Reproduce every entry below line for line, with no changes, and leave the pictures out.

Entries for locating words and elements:
++++++++++
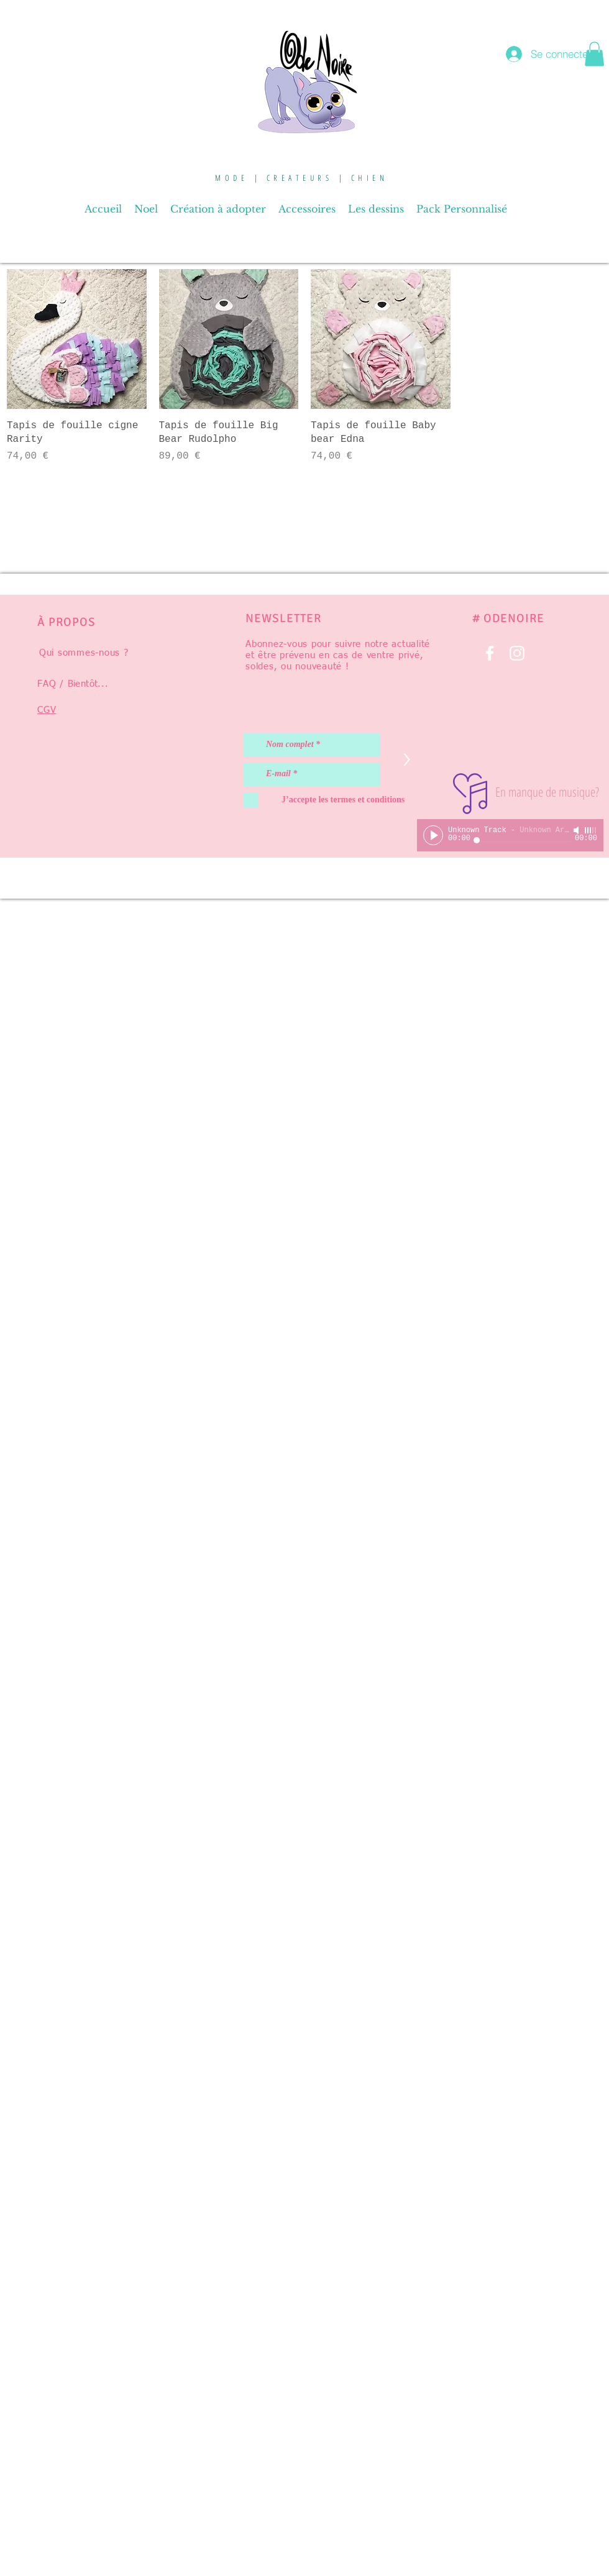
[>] (406, 760)
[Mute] (577, 830)
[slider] (591, 830)
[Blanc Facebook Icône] (490, 653)
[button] (594, 54)
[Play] (433, 835)
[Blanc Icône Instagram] (517, 653)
++++++++++
WRITTEN RESPONSE:
[>] (406, 760)
[Mute] (577, 830)
[slider] (591, 830)
[Blanc Facebook Icône] (490, 653)
[button] (594, 54)
[Play] (433, 835)
[Blanc Icône Instagram] (517, 653)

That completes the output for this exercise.